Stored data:
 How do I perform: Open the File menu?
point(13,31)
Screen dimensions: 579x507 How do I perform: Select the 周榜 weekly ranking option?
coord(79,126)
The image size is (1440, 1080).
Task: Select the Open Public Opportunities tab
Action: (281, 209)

## THE TASK
Emit the records above again, exactly, with no line skipped.

## SOLUTION FOR THIS TASK
 How do I perform: Open the File menu?
point(13,31)
Screen dimensions: 579x507 How do I perform: Select the 周榜 weekly ranking option?
coord(79,126)
The image size is (1440, 1080).
Task: Select the Open Public Opportunities tab
Action: (281, 209)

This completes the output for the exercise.